───── Text block ─────

Jason wastes no time in getting to work, and the first victim on the ship is Rocker Chick who is bludgeoned with her own guitar. To be honest, I can’t blame Jason for this one, her music was awful. His next victim is also one of my all time favorite kills in the entire series, not because it was especially graphic or unusual, it was just such a wtf moment. After some boxing workouts , one of the fighters hoes into the steam room and puts a towel over his face, as you do in these situations. Jason pops in, takes one of the hot rocks and jams it into the guy’s stomach giving him the first jeweled navel. I’m not sure what it is about this kill, but I love it.
There’s a subplot of sorts with Rennie having either visions or hallucinations of Jason being drowned as a child. It’s later revealed that her asshole Uncle had tried to teach her to swim by throwing her into the lake, where Jason tried to drag her down with him. Poor Jason, never much of a ladies man, was he? I only mention it now, because I’ll more than likely forget about it later on. The thing is, when we see Jason for the first time as a kid, he looks perfectly normal. As the movie progresses we see him get more and more deformed. I’m not sure what the reason for that is; maybe being under the water did that? Who knows-it’s one of the many mysteries this movie offers with no real answer.
The next mystery is how exactly did Jason get to NYC. After killing everyone but the four main characters plus the token black guy, the yacht had been pretty much destroyed by fire. The heroes (for lack of a better word), end up rowing a life raft all the way to the Statue of Liberty. They get off the small dinghy, and we then see Jason rise from the water and crawl up onto the dock. Again, it’s one of those try not to think about it too much things.
Rennie no sooner on the dock than she gets kidnapped by a couple of goons who inject her with Heroin and planning on a little rape action later on. Pissed they were cutting in on his action, Jason kills them both, allowing her to escape, no worse the wear from the drug she was shot up with. Apparently no one has ever taken heroin before, let alone shot up (the way we see one of the thugs doing it is laughable), because she would pretty much be on the nod for awhile. Regardless she catches up with her Uncle, her bf and other teacher. Julius is killed by Jason with one punch to the head, literally knocking it off. We then see it fly off the roof they were on, and land in a garbage bin.
The culmination of all this mayhem lies in the sewers, where toxic waste runs through every night. Now why the puddles of it and the chemical smell doesn’t do anything to them, is yet another mystery. However, Jason is caught in a flood of the stuff, and when it runs its course, we see Jason, not as the disfigured man, but the normal child-as if he’d been stuck in a shell and was now free. Yeah, you guessed it, that’s yet another mystery.
Jason takes Manhattan tries to play it straight for the most part, certainly more than some of the others. If the canon gets a little twisted, and things don’t make a lot of sense, it doesn’t matter because it’s a lot of fun. It’s one of the longest of the F13 movies, but it moves at a fast pace. It also looks fantastic, belying the small budget they had. As the writer and director, Rob Heddon did a good job, and it’s just sad the movie didn’t get the credit it deserves. It’s certainly the most underrated.
I give Friday the 13th Part VII: Jason Takes Manhattan 6.5 machetes.

───── Data records ─────

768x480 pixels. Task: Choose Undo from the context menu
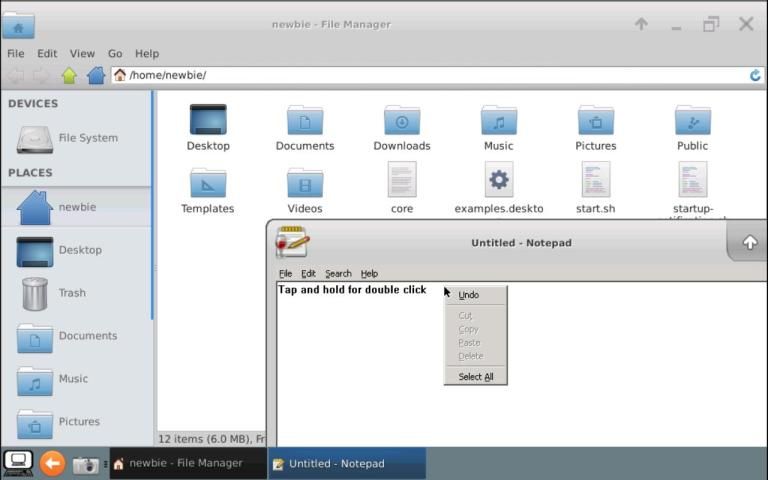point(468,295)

─────
───── Data records ─────

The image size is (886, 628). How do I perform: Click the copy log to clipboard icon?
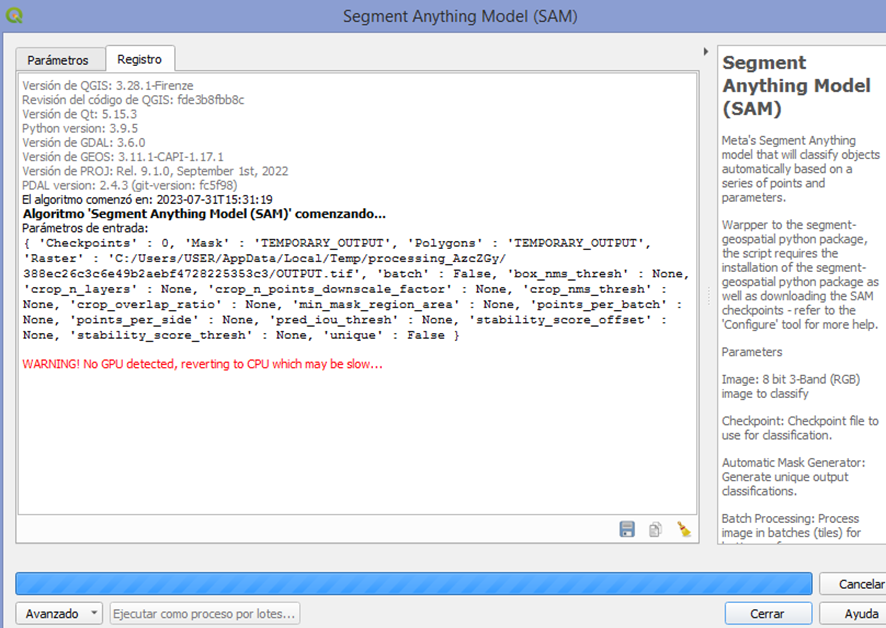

─────

* **Exercise tasks**:
a. Write out everything in the Jason Takes Manhattan review from "There’s a subplot" down to "no real answer.".
b. In the Jason Takes Manhattan review, what rating does the reviewer give the movie?

* **Answer list**:
a.
There’s a subplot of sorts with Rennie having either visions or hallucinations of Jason being drowned as a child. It’s later revealed that her asshole Uncle had tried to teach her to swim by throwing her into the lake, where Jason tried to drag her down with him. Poor Jason, never much of a ladies man, was he? I only mention it now, because I’ll more than likely forget about it later on. The thing is, when we see Jason for the first time as a kid, he looks perfectly normal. As the movie progresses we see him get more and more deformed. I’m not sure what the reason for that is; maybe being under the water did that? Who knows-it’s one of the many mysteries this movie offers with no real answer.

b. 6.5 machetes.